# Marlin XS7



## SCDAWG (Oct 17, 2009)

I bought a youth model Marlin XS7  .308 for my son this year. It has a synthetic stock. The butt has a very hollow feel/sound. I don't really like the feel and it is very loud when you bump against it.  I was wondering if there was something I could do to improve this. I was thinking about injecting some of the expanding foam. Anybody have any suggestions?


----------



## whitetailfreak (Oct 17, 2009)

you got it. take recoil pad off, and feel with expanding foam.


----------



## kurzrecord99 (Oct 17, 2009)

I was thinking of buying my son one of those are they purty accurate. And the foam will work i did it before works well


----------



## SCDAWG (Oct 17, 2009)

Seems to be pretty accurate. I like the gun. With the managed recoil bullets, its a great youth gun.
Did you have any trouble getting the foam in the stock?


----------



## bighonkinjeep (Oct 17, 2009)

I'm not for sure but I have heard that great stuff and other construction type foams need air to cure out and will actually not set up inside a rifle stock. Again I'm not sure but have heard that 2 part epoxy type foam is the proper filling for synthetic stocks.
If you try it and can confirm either way let me know. 
Thanks BHJ


----------



## papyol (Oct 17, 2009)

SCDAWG said:


> I bought a youth model Marlin XS7  .308 for my son this year. It has a synthetic stock. The butt has a very hollow feel/sound. I don't really like the feel and it is very loud when you bump against it.  I was wondering if there was something I could do to improve this. I was thinking about injecting some of the expanding foam. Anybody have any suggestions?



SCDAWG

I hope this helps! Got it from www.marlinowners.com/forums. I love my XS7 in .308 its a very accurate rifle I like mine just the way it is.
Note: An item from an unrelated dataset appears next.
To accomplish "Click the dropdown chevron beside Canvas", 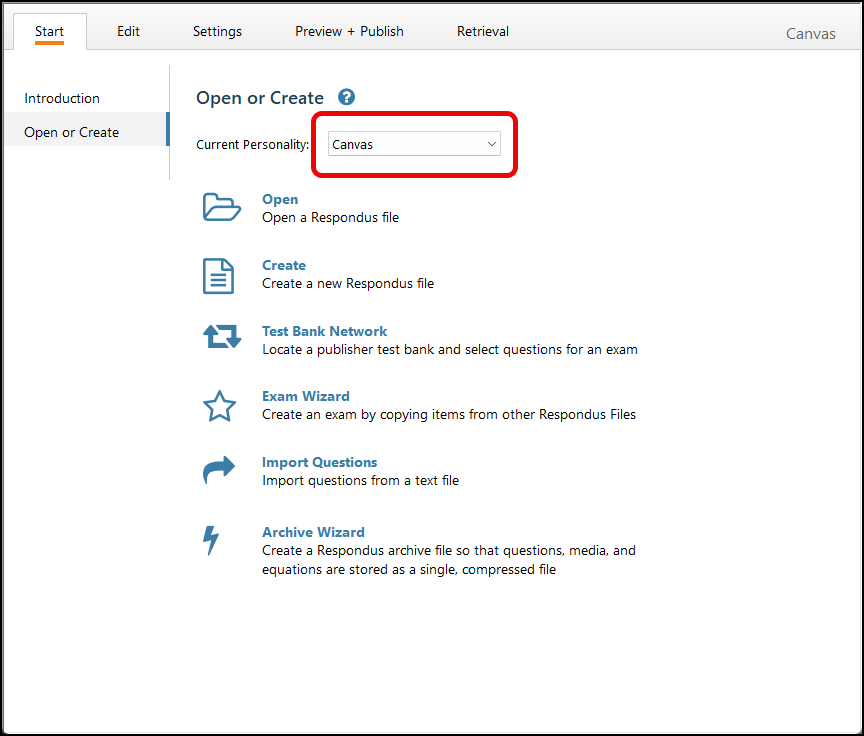I will tap(491, 145).
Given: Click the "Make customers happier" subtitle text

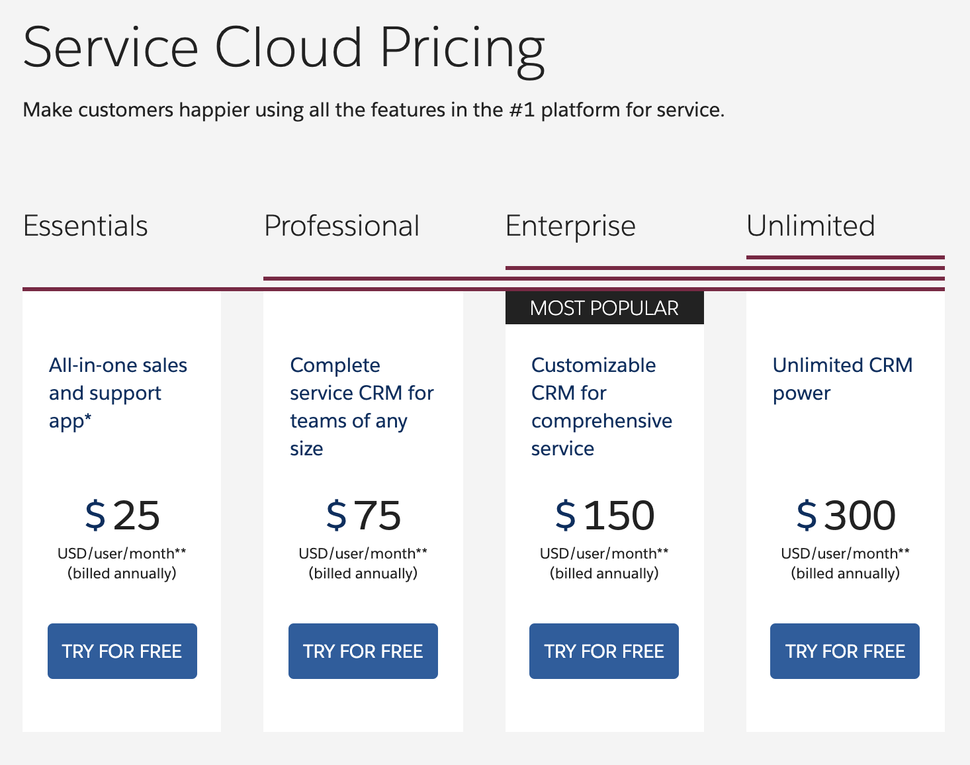Looking at the screenshot, I should point(373,109).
*We know how light and thin the stock is in our XS7/XL7.  I have read how some people added weight to their buttstock using BB mixed with epoxy, or using PVC packed with BB inside. I tried another way easier than these.  

Remove the rubber pad, and take that folded foam wrapper out of the buttstock. Take a small sock (I used one of my kids' old sock, make sure no hole in the sock). Insert the sock into the hollow buttstock. Wrap the elastic top of the sock around the rear end of the buttstock. Essentially, you just created a funnel. Position your rifle with the muzzle pointing straight down. Pour the steel BB into the sock funnel. Use a blunt stick to pack the BB at the bottom of the sock. Repeat the process until your sock is filled with BB about 1" below the stock line. Remove the sock elastic top from the stock. Use a cable tie to secure the sock end. Reinstall the rubber buttpad. Done!

Using this method I added close to 2 lb of weight. The BB is tightly packed inside the sock, there is absolutely no rattle.  The stock now feels and sounds solid (just tap it, and it does not sound hollow at all, no matter where you tap it). And more importantly, this modification is non-permanent and we don't have to mess with epoxy. 

I shot my XS7 today with the new weighted stock.  The heavier rifle does reduce the recoil!  Moreover, try to shoulder the rifle to shoot off hand. The heavier buttstock makes off-hand position more stable and comfortable, thanks to the shift of the rifle COM further back towards the shooter.*


----------



## SCDAWG (Oct 28, 2009)

Thanks everyone for the input. I decided to try stuffing plastic grocery bags into the stock. It seems to have worked pretty well. The stock feels and sounds more solid, doesn't add any weight, and isn't permanent. I might try adding weight later on as my sons grow.


----------